Collected data entries:

.....

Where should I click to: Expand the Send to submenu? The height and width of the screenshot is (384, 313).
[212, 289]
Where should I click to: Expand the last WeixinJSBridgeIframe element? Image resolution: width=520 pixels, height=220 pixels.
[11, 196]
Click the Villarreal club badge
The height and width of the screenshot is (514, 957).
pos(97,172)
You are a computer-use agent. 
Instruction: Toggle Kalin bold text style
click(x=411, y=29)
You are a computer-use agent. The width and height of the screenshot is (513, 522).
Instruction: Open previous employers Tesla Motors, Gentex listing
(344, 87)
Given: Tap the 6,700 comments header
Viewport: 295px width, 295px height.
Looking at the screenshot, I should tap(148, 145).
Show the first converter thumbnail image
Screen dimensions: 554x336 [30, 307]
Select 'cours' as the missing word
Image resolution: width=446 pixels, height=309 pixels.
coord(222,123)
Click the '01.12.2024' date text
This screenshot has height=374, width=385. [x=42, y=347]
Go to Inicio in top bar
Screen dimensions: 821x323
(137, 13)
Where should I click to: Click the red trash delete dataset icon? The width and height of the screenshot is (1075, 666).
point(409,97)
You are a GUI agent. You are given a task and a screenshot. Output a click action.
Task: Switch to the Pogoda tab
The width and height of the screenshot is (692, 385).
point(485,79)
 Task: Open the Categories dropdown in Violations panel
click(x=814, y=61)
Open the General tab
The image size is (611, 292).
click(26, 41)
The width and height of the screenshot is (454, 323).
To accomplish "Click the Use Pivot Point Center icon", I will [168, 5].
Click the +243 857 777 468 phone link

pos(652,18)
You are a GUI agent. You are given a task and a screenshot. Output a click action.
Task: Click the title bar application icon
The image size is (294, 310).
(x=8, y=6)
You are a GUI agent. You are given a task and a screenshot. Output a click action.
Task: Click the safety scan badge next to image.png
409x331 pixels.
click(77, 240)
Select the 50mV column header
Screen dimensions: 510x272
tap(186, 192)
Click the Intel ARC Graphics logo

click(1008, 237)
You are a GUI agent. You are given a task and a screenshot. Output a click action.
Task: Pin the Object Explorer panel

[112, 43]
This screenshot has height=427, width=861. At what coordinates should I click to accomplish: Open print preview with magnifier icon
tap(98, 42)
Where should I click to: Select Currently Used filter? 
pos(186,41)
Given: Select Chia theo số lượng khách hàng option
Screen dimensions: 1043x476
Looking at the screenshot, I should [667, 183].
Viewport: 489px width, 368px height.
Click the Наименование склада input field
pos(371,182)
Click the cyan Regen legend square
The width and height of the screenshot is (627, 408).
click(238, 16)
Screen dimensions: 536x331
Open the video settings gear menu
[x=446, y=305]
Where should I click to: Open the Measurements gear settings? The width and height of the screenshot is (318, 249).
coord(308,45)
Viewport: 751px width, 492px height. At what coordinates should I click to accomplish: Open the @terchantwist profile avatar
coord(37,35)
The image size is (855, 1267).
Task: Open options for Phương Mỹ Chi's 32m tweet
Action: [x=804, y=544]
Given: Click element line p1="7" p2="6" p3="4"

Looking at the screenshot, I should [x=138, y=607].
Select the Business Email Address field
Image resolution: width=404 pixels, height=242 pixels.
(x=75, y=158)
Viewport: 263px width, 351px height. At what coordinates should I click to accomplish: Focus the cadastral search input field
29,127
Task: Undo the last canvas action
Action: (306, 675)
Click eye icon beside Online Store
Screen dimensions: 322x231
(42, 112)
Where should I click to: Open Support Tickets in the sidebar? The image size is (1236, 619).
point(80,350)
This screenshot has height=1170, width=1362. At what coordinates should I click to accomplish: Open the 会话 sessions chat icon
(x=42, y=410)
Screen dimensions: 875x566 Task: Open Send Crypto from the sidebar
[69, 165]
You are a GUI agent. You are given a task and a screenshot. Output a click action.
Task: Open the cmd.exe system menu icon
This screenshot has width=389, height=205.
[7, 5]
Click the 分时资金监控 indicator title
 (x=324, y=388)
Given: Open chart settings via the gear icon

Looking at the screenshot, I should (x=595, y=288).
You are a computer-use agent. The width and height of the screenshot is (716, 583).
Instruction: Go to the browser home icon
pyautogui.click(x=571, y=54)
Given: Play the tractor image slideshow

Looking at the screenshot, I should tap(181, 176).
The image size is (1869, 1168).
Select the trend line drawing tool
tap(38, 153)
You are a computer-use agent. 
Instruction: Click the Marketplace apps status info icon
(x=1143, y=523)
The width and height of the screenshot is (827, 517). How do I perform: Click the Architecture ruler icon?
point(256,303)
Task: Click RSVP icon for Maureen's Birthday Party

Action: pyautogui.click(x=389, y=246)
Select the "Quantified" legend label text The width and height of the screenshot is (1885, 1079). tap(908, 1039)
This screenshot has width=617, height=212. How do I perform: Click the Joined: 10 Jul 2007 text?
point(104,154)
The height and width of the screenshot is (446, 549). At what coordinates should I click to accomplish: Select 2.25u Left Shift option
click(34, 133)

.....

### WHAT TO WORK ON
Your answer must be one number: how many lines of the data contain "legend".

### SOLUTION BELOW
2